▶ Written problem
Set out every line of the material below as a Markdown table with the columns "No." and "Entry", numbering the rows in order and skipping blank lines.

Saved data entries
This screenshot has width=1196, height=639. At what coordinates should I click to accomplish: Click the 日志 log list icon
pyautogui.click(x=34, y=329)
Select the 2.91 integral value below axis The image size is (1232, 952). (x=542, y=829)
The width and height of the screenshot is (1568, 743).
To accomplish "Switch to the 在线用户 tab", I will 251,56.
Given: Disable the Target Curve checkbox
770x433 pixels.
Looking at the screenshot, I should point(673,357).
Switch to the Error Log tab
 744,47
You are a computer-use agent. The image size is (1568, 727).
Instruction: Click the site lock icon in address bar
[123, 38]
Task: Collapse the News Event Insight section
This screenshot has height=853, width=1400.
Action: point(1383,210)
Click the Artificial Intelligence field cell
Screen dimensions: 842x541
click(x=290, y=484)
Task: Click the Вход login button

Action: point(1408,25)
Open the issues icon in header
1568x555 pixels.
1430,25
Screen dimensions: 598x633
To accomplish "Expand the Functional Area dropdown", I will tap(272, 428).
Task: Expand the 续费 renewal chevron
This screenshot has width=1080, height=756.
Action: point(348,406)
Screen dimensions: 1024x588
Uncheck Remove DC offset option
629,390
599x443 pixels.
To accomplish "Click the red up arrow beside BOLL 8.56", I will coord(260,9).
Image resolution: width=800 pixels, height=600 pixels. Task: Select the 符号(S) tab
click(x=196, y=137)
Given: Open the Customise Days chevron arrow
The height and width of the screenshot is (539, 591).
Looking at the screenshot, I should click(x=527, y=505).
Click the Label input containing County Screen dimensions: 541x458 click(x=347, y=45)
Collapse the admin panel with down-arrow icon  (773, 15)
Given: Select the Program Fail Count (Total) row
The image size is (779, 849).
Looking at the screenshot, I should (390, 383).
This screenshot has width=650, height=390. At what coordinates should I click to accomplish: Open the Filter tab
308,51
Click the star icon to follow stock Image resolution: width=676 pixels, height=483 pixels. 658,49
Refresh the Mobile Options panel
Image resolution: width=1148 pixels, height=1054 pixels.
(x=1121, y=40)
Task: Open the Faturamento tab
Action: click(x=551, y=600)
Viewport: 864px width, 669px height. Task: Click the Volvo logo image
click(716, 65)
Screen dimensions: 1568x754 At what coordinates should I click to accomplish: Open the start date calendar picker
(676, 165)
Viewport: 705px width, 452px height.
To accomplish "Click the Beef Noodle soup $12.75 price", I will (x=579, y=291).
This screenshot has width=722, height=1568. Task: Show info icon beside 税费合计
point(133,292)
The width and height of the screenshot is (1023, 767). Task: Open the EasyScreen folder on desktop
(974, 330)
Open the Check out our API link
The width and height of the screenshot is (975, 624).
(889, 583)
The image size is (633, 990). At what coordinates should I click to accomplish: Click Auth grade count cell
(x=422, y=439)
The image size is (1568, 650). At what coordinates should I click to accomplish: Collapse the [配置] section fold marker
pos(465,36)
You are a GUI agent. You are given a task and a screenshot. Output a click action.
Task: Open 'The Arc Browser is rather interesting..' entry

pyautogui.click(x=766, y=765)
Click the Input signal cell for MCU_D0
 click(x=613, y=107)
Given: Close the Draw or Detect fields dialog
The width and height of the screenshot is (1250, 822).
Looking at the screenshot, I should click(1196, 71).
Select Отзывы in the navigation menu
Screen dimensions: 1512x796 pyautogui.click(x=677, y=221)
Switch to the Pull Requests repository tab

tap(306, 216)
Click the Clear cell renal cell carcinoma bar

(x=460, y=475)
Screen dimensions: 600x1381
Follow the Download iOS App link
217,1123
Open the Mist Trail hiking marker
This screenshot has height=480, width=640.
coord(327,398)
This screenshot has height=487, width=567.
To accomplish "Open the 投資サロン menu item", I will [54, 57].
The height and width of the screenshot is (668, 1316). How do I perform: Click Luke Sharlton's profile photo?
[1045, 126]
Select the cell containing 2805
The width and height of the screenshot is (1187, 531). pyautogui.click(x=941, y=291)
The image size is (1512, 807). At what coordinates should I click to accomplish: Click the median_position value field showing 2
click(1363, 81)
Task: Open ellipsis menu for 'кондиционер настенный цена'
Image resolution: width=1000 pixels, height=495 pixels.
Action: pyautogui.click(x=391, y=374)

▶ Completed exercise
| No. | Entry |
|---|---|
| 1 | This screenshot has width=1196, height=639. At what coordinates should I click to accomplish: Click the 日志 log list icon |
| 2 | pyautogui.click(x=34, y=329) |
| 3 | Select the 2.91 integral value below axis The image size is (1232, 952). (x=542, y=829) |
| 4 | The width and height of the screenshot is (1568, 743). |
| 5 | To accomplish "Switch to the 在线用户 tab", I will 251,56. |
| 6 | Given: Disable the Target Curve checkbox |
| 7 | 770x433 pixels. |
| 8 | Looking at the screenshot, I should point(673,357). |
| 9 | Switch to the Error Log tab |
| 10 |  744,47 |
| 11 | You are a computer-use agent. The image size is (1568, 727). |
| 12 | Instruction: Click the site lock icon in address bar |
| 13 | [123, 38] |
| 14 | Task: Collapse the News Event Insight section |
| 15 | This screenshot has height=853, width=1400. |
| 16 | Action: point(1383,210) |
| 17 | Click the Artificial Intelligence field cell |
| 18 | Screen dimensions: 842x541 |
| 19 | click(x=290, y=484) |
| 20 | Task: Click the Вход login button |
| 21 | Action: point(1408,25) |
| 22 | Open the issues icon in header |
| 23 | 1568x555 pixels. |
| 24 | 1430,25 |
| 25 | Screen dimensions: 598x633 |
| 26 | To accomplish "Expand the Functional Area dropdown", I will tap(272, 428). |
| 27 | Task: Expand the 续费 renewal chevron |
| 28 | This screenshot has width=1080, height=756. |
| 29 | Action: point(348,406) |
| 30 | Screen dimensions: 1024x588 |
| 31 | Uncheck Remove DC offset option |
| 32 | 629,390 |
| 33 | 599x443 pixels. |
| 34 | To accomplish "Click the red up arrow beside BOLL 8.56", I will coord(260,9). |
| 35 | Image resolution: width=800 pixels, height=600 pixels. Task: Select the 符号(S) tab |
| 36 | click(x=196, y=137) |
| 37 | Given: Open the Customise Days chevron arrow |
| 38 | The height and width of the screenshot is (539, 591). |
| 39 | Looking at the screenshot, I should click(x=527, y=505). |
| 40 | Click the Label input containing County Screen dimensions: 541x458 click(x=347, y=45) |
| 41 | Collapse the admin panel with down-arrow icon  (773, 15) |
| 42 | Given: Select the Program Fail Count (Total) row |
| 43 | The image size is (779, 849). |
| 44 | Looking at the screenshot, I should (390, 383). |
| 45 | This screenshot has width=650, height=390. At what coordinates should I click to accomplish: Open the Filter tab |
| 46 | 308,51 |
| 47 | Click the star icon to follow stock Image resolution: width=676 pixels, height=483 pixels. 658,49 |
| 48 | Refresh the Mobile Options panel |
| 49 | Image resolution: width=1148 pixels, height=1054 pixels. |
| 50 | (x=1121, y=40) |
| 51 | Task: Open the Faturamento tab |
| 52 | Action: click(x=551, y=600) |
| 53 | Viewport: 864px width, 669px height. Task: Click the Volvo logo image |
| 54 | click(716, 65) |
| 55 | Screen dimensions: 1568x754 At what coordinates should I click to accomplish: Open the start date calendar picker |
| 56 | (676, 165) |
| 57 | Viewport: 705px width, 452px height. |
| 58 | To accomplish "Click the Beef Noodle soup $12.75 price", I will (x=579, y=291). |
| 59 | This screenshot has width=722, height=1568. Task: Show info icon beside 税费合计 |
| 60 | point(133,292) |
| 61 | The width and height of the screenshot is (1023, 767). Task: Open the EasyScreen folder on desktop |
| 62 | (974, 330) |
| 63 | Open the Check out our API link |
| 64 | The width and height of the screenshot is (975, 624). |
| 65 | (889, 583) |
| 66 | The image size is (633, 990). At what coordinates should I click to accomplish: Click Auth grade count cell |
| 67 | (x=422, y=439) |
| 68 | The image size is (1568, 650). At what coordinates should I click to accomplish: Collapse the [配置] section fold marker |
| 69 | pos(465,36) |
| 70 | You are a GUI agent. You are given a task and a screenshot. Output a click action. |
| 71 | Task: Open 'The Arc Browser is rather interesting..' entry |
| 72 | pyautogui.click(x=766, y=765) |
| 73 | Click the Input signal cell for MCU_D0 |
| 74 |  click(x=613, y=107) |
| 75 | Given: Close the Draw or Detect fields dialog |
| 76 | The width and height of the screenshot is (1250, 822). |
| 77 | Looking at the screenshot, I should click(1196, 71). |
| 78 | Select Отзывы in the navigation menu |
| 79 | Screen dimensions: 1512x796 pyautogui.click(x=677, y=221) |
| 80 | Switch to the Pull Requests repository tab |
| 81 | tap(306, 216) |
| 82 | Click the Clear cell renal cell carcinoma bar |
| 83 | (x=460, y=475) |
| 84 | Screen dimensions: 600x1381 |
| 85 | Follow the Download iOS App link |
| 86 | 217,1123 |
| 87 | Open the Mist Trail hiking marker |
| 88 | This screenshot has height=480, width=640. |
| 89 | coord(327,398) |
| 90 | This screenshot has height=487, width=567. |
| 91 | To accomplish "Open the 投資サロン menu item", I will [54, 57]. |
| 92 | The height and width of the screenshot is (668, 1316). How do I perform: Click Luke Sharlton's profile photo? |
| 93 | [1045, 126] |
| 94 | Select the cell containing 2805 |
| 95 | The width and height of the screenshot is (1187, 531). pyautogui.click(x=941, y=291) |
| 96 | The image size is (1512, 807). At what coordinates should I click to accomplish: Click the median_position value field showing 2 |
| 97 | click(1363, 81) |
| 98 | Task: Open ellipsis menu for 'кондиционер настенный цена' |
| 99 | Image resolution: width=1000 pixels, height=495 pixels. |
| 100 | Action: pyautogui.click(x=391, y=374) |